[Rows for locating words and elements]
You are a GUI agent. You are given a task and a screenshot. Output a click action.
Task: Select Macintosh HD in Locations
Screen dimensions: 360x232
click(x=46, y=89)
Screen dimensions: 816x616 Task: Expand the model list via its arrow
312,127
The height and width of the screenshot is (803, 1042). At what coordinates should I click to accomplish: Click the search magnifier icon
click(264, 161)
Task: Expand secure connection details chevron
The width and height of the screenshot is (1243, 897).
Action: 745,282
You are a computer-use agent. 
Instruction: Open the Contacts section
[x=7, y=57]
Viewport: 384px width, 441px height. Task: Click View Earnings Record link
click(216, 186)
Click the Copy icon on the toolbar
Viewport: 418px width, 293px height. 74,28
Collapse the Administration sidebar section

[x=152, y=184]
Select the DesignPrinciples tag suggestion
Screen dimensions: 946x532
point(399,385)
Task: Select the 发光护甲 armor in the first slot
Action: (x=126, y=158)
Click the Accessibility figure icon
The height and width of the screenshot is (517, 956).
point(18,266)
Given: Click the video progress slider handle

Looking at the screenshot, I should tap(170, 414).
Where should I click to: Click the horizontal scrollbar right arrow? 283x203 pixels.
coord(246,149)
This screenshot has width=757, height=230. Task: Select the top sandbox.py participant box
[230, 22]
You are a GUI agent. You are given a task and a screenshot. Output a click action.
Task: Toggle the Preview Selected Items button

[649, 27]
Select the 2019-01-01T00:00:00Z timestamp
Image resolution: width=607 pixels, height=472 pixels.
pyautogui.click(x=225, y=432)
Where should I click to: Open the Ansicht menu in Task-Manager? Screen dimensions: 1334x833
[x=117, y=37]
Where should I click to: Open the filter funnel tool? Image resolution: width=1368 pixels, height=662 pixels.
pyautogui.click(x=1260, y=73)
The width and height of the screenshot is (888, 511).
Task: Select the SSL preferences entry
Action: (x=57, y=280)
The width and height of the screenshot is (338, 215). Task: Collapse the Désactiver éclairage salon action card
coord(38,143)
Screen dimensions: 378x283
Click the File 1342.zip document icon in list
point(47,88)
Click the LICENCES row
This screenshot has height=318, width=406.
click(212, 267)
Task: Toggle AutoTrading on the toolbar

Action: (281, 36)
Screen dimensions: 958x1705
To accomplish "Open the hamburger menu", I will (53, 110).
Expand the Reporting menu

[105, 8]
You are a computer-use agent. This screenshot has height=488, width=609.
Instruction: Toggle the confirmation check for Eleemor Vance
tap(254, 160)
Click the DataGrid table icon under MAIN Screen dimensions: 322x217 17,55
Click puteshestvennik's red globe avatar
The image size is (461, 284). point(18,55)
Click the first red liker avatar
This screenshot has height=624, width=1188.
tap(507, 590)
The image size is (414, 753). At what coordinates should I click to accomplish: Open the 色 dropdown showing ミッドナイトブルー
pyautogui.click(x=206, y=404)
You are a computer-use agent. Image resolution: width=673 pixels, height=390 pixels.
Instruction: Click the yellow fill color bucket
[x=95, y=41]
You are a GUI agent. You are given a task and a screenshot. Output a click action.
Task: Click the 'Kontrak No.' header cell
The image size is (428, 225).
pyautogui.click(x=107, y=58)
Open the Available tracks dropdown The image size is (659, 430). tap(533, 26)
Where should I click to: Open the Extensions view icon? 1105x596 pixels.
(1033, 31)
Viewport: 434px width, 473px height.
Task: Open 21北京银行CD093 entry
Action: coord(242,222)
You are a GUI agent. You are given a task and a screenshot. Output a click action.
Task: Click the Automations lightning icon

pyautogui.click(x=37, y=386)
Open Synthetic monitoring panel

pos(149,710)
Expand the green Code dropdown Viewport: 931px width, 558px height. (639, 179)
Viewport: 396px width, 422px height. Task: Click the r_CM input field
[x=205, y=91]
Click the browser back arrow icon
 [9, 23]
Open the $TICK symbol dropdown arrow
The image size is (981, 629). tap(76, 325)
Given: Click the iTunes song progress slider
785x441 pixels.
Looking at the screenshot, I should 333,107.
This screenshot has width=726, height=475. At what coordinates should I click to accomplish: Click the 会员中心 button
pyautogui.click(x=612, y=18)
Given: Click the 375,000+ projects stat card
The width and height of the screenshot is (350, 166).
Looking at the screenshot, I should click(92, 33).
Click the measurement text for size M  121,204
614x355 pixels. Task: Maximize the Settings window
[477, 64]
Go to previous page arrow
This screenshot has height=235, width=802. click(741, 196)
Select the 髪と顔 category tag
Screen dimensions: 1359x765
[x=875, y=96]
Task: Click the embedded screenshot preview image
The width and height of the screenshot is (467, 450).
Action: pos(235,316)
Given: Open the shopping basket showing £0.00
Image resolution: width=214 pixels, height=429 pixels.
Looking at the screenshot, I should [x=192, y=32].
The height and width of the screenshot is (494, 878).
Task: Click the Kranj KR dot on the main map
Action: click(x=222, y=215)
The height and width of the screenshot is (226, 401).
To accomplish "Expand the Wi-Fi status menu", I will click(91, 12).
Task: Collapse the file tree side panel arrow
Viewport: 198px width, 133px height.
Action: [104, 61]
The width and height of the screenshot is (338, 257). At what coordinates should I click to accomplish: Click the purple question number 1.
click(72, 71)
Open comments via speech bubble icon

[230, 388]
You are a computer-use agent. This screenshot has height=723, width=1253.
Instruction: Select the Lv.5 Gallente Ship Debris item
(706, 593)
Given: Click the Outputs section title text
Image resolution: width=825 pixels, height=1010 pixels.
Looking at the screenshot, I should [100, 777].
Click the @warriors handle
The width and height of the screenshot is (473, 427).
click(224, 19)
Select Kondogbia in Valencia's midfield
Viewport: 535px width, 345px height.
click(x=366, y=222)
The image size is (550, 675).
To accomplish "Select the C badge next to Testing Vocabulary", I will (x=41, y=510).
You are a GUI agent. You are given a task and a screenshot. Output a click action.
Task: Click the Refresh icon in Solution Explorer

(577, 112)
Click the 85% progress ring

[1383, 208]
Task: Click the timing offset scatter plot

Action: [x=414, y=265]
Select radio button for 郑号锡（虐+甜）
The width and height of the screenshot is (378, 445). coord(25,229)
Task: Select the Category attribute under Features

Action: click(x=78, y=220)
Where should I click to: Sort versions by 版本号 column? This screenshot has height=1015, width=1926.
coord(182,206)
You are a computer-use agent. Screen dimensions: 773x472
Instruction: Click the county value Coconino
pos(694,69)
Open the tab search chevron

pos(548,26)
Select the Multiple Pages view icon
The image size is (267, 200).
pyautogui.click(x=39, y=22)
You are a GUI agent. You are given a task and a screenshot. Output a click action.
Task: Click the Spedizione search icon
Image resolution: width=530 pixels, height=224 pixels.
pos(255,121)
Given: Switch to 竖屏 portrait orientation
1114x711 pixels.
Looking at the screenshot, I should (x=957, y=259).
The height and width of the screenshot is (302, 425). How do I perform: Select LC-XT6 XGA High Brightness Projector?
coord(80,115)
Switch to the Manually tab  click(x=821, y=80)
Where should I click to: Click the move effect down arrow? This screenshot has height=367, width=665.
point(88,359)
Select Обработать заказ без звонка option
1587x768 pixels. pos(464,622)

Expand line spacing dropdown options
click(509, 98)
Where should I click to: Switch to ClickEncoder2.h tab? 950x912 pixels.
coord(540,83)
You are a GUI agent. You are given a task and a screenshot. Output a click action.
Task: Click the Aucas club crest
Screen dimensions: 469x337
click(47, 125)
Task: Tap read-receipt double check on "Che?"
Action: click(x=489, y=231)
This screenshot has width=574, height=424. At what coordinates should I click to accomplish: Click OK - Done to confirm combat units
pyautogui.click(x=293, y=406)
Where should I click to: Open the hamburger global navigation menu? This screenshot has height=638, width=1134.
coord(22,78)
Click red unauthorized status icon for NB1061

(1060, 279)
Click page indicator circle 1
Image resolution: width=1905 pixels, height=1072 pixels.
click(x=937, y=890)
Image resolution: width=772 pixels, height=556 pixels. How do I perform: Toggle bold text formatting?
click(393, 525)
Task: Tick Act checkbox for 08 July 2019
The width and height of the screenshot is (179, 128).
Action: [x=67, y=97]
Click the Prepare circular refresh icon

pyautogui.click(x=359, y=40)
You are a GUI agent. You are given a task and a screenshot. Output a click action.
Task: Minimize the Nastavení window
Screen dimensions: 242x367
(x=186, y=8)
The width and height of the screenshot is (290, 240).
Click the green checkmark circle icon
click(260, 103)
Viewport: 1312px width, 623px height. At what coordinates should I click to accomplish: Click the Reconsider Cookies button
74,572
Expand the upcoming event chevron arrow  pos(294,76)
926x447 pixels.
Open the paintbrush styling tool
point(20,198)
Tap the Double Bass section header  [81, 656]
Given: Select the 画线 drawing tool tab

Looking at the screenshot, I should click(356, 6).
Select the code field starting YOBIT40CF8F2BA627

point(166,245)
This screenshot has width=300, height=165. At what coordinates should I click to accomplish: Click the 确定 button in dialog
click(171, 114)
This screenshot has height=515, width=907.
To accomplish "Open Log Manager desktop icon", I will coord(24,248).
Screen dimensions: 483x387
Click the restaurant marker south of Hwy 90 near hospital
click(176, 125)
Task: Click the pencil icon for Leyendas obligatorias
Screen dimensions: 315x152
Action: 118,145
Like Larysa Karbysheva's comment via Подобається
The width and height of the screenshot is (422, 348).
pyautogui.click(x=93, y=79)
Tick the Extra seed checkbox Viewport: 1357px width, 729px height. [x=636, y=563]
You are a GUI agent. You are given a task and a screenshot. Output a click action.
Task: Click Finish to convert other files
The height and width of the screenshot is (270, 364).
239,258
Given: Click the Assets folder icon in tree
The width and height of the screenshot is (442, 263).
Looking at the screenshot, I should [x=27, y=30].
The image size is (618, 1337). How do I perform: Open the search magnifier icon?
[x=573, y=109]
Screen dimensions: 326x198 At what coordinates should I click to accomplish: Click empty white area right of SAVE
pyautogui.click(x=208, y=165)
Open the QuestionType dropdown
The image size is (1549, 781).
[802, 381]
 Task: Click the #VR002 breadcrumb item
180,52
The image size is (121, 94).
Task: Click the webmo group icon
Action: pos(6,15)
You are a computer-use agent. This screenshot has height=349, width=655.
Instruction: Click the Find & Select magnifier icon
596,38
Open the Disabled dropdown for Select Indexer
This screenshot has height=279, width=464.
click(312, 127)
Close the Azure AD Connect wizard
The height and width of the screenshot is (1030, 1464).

# Problem description
Please pull out the rows unchanged, starting at the line that has "Task: Click the timing offset scatter plot" and stopping after the line that has "coord(540,83)".

# Problem solution
Task: Click the timing offset scatter plot

Action: [x=414, y=265]
Select radio button for 郑号锡（虐+甜）
The width and height of the screenshot is (378, 445). coord(25,229)
Task: Select the Category attribute under Features

Action: click(x=78, y=220)
Where should I click to: Sort versions by 版本号 column? This screenshot has height=1015, width=1926.
coord(182,206)
You are a computer-use agent. Screen dimensions: 773x472
Instruction: Click the county value Coconino
pos(694,69)
Open the tab search chevron

pos(548,26)
Select the Multiple Pages view icon
The image size is (267, 200).
pyautogui.click(x=39, y=22)
You are a GUI agent. You are given a task and a screenshot. Output a click action.
Task: Click the Spedizione search icon
Image resolution: width=530 pixels, height=224 pixels.
pos(255,121)
Given: Switch to 竖屏 portrait orientation
1114x711 pixels.
Looking at the screenshot, I should (x=957, y=259).
The height and width of the screenshot is (302, 425). How do I perform: Select LC-XT6 XGA High Brightness Projector?
coord(80,115)
Switch to the Manually tab  click(x=821, y=80)
Where should I click to: Click the move effect down arrow? This screenshot has height=367, width=665.
point(88,359)
Select Обработать заказ без звонка option
1587x768 pixels. pos(464,622)

Expand line spacing dropdown options
click(509, 98)
Where should I click to: Switch to ClickEncoder2.h tab? 950x912 pixels.
coord(540,83)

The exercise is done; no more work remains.